另外,本实施例中可以通过上述训练方法为每个预先选定的噪声类型训练一个RDNN模型。
需要说明的是,本实施例中采用的RDNN模型不限于三个隐层,隐层的个数可以根据需要增减。
203、对所述纯净估计值进行量化,得到所述待增强帧的谱包络参数纯净估计值的量化索引,并将所述量化索引替换掉所述待增强帧的谱包络参数对应的比特。
本实施例中,上述方法还可以包括如下步骤:
204、对所述待增强帧的自适应码书增益和代数码书增益进行联合调整,分别对联合调整后的自适应码书增益和代数码书增益进行量化,得到所述待增强帧的联合调整后的自适应码书增益的量化索引和代数码书增益的量化索引。
其中,上述待增强帧的自适应码书增益和代数码书增益可以是对所述待增强帧进行解码操作获取的,例如,步骤201可以包括:
解码输入的音频信号的比特流,获取所述音频信号的待增强帧的谱包络参数、自适应码书增益和代数码书增益。
即步骤201对待增强帧的谱包络参数、自适应码书增益和代数码书增益对应比特进行解码。
本实施例中,上述对所述待增强帧的自适应码书增益和代数码书增益进行 联合调整可以采用能量守恒准则进行调整,例如:可以将上述待增强帧的自适应码书增益和代数码书增益分别定义为第一自适应码书增益和第一代数码书增益,而将联合调整后的待增强帧的自适应码书增益和代数码书增益分别定义为第二自适应码书增益和第二代数码书增益,具体调整过程可以如下:
调整第一代数码书增益,得到第二代数码书增益;
根据第一自适应码书增益和第二代数码书增益,确定第二自适应码书增益。
而上述调整所述第一代数码书增益,得到第二代数码书增益的步骤可以包括:
根据所述第一代数码书增益确定噪声的代数码书增益;
根据所述噪声的代数码书增益和所述第一代数码书矢量确定噪声激励能量估计值;
根据所述第一代数码书增益和所述第一代数码书矢量确定第一代数码书激励能量;
根据所述噪声激励能量估计值和所述第一代数码书激励能量,确定所述当前待处理语音子帧的第一后验信噪比估计值;
根据所述当前待处理语音子帧的能量和所述当前待处理语音子帧的能量的最小值,确定所述当前待处理语音子帧的第二后验信噪比估计值;
根据所述第一后验信噪比估计值和所述第二后验信噪比估计值确定所述当前待处理语音子帧的先验信噪比估计值;
采用所述先验信噪比估计值确定所述当前待处理语音子帧的第一调整因子;
根据所述第一调整因子调整所述第一代数码书增益,确定所述第二代数码书增益。
另外,当对步骤201解码的参数还包括第一自适应码书矢量时,上述根据所述第一自适应码书增益和所述第二代数码书增益,确定第二自适应码书增益的步骤,可以包括:
若确定待增强帧为所述第一类子帧,则获取所述待增强帧的第二代数码书矢量以及第二自适应码书矢量;
根据所述第一自适应码书增益、所述第一自适应码书矢量、所述第一代数码书增益以及所述第一代数码书矢量,确定第一总激励能量;
根据所述第一总激励能量和能量调整因子,确定第二总激励能量;
根据所述第二总激励能量、所述第二代数码书增益、所述第二代数码书矢量以及所述第二自适应码书矢量,确定所述第二自适应码书增益。

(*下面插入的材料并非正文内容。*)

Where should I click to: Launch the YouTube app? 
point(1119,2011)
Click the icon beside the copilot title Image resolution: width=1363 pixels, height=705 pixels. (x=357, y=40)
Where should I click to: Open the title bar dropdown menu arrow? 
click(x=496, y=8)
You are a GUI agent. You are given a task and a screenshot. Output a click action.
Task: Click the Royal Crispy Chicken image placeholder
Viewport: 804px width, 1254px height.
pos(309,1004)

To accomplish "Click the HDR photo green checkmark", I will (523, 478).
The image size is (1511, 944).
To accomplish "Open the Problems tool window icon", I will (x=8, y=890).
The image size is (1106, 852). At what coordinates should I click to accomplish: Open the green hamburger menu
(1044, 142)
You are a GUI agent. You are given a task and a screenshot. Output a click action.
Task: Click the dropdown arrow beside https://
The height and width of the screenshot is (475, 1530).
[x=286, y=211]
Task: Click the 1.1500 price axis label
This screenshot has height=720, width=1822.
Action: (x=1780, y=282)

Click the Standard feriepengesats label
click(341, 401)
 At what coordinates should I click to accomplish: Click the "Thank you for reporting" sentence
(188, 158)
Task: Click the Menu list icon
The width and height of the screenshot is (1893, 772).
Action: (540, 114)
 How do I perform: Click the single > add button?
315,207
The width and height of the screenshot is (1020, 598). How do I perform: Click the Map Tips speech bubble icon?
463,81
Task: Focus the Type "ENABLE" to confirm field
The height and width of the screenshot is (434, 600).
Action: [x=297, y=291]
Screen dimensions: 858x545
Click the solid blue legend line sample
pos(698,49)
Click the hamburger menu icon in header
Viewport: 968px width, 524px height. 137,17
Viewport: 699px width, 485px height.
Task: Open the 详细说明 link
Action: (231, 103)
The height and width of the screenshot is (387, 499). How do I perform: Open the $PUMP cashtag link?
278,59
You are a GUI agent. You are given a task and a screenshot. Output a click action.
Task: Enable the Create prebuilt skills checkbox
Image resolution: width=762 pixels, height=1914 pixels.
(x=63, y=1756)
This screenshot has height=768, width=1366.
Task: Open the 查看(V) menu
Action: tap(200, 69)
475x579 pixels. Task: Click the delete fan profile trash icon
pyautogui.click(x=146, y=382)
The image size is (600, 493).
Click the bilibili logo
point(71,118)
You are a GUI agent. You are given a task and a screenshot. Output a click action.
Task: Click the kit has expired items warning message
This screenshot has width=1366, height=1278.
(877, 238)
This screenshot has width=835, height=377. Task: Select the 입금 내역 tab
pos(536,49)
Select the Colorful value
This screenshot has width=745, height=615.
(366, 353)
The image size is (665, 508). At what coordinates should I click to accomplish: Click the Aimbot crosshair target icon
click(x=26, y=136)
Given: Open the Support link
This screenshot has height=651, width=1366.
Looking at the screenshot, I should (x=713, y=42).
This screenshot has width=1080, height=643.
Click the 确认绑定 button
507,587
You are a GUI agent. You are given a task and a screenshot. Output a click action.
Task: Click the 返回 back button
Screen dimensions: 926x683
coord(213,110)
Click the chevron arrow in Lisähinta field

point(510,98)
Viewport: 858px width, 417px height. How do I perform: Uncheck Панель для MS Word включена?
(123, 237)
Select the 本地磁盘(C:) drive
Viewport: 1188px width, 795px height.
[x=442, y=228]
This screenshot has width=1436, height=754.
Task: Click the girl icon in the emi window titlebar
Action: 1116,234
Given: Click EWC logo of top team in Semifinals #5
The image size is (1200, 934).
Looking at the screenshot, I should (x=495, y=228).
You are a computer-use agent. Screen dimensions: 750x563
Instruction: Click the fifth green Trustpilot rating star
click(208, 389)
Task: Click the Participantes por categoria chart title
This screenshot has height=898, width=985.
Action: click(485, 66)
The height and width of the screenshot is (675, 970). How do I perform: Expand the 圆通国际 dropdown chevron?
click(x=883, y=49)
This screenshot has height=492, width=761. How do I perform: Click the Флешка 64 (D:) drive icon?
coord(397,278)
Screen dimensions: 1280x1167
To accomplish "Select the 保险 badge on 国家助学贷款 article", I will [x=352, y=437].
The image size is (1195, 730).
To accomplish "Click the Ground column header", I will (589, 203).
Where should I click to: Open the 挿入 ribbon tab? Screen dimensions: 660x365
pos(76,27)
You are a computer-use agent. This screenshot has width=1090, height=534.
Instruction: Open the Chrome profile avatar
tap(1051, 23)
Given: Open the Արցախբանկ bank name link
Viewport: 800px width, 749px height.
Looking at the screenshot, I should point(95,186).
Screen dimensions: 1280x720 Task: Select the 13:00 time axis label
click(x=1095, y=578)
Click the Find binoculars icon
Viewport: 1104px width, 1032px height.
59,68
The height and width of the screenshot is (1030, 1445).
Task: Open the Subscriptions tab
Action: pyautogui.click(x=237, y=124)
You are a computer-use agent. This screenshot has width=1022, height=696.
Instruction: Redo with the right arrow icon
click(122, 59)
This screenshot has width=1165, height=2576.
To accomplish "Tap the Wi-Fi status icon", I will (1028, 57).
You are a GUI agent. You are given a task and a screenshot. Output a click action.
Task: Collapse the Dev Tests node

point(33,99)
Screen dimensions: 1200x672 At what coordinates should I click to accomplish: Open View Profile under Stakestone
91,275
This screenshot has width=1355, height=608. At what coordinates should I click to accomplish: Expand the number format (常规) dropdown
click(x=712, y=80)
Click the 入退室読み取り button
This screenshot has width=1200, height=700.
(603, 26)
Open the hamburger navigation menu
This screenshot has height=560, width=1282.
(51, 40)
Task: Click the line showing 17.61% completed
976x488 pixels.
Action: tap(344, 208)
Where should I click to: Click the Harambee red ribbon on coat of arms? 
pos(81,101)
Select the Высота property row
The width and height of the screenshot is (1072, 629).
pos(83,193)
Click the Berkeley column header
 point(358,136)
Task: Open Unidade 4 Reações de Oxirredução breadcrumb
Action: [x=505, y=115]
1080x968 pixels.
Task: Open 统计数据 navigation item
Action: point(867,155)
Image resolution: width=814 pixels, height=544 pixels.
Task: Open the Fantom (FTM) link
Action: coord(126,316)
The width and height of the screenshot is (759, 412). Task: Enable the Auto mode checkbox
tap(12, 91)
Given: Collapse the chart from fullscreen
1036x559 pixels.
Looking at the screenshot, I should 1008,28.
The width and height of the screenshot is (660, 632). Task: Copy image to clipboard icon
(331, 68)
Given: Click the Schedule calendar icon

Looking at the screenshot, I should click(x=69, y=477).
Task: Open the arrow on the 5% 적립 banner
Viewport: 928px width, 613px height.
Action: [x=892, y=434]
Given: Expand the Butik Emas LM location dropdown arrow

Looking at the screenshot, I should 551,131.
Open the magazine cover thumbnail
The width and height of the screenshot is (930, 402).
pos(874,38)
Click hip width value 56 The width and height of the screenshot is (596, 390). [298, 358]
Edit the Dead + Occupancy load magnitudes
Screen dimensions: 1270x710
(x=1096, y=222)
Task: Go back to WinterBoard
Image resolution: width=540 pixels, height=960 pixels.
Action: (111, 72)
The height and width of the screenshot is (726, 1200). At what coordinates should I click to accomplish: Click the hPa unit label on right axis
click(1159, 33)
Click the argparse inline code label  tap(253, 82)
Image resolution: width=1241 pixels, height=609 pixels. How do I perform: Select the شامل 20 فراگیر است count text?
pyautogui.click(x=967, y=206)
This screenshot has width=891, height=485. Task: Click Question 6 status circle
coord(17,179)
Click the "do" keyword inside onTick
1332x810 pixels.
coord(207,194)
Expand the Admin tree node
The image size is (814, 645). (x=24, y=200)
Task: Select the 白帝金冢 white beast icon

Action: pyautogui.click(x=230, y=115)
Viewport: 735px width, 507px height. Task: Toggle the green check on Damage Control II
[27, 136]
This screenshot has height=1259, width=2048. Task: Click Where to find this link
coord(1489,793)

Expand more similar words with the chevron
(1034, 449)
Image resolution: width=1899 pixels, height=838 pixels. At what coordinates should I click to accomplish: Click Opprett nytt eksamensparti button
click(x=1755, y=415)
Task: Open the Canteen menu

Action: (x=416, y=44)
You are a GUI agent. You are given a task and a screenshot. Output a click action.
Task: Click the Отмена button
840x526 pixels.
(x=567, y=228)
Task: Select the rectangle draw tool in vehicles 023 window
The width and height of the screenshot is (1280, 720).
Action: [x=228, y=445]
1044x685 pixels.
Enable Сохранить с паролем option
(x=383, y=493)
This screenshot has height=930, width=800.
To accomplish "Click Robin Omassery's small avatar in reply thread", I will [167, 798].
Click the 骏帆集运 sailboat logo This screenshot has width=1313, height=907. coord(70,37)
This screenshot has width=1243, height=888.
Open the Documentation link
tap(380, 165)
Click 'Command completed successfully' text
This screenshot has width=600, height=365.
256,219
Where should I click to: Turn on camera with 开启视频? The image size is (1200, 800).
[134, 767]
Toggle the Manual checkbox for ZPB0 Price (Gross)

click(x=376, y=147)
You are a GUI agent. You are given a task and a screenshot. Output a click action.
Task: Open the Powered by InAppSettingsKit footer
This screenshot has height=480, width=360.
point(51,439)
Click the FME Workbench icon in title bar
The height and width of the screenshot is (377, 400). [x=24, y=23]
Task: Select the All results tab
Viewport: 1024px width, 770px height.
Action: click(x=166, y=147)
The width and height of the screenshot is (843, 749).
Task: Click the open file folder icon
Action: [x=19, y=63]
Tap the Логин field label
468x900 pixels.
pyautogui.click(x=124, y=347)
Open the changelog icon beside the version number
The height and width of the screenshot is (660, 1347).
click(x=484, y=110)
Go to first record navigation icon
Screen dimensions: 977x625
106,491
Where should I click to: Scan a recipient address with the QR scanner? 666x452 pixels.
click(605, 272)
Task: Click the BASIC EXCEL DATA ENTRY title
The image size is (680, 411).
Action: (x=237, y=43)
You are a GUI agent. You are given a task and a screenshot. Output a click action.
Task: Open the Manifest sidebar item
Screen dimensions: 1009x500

205、将所述待增强帧的联合调整后的自适应码书增益的量化索引替换掉所述待增强帧的自适应码书增益对应的比特,将所述待增强帧的联合调整后的代数码书增益的量化索引替换掉所述待增强帧的代数码书增益对应的比特。
这样可以实现对待增强帧的谱包络参数、自适应码书增益和代数码书增益进行增强。
需要说明的是,本实施例中对步骤204和205的执行顺序不作限定,例如:步骤205和步骤203可以是一起执行的,或者分开执行的,或者步骤204可以是在步骤203之前执行的。
本实施例中,还可以包括如下步骤:
解码输入的音频信号的比特流,获取所述音频信号的音频信号帧的谱包络参数;
使用所述谱包络参数对所述音频信号帧进行噪声分类,以获取所述音频信号帧的噪声类型;
在所述音频信号中包括所述音频信号帧在内的N个帧内中统计所述N个帧包含的每一种噪声类型的帧数量,选择帧数量最多的噪声类型作为所述音频信号中包含的噪声类型,其中,所述N为大于或者等于1的整数。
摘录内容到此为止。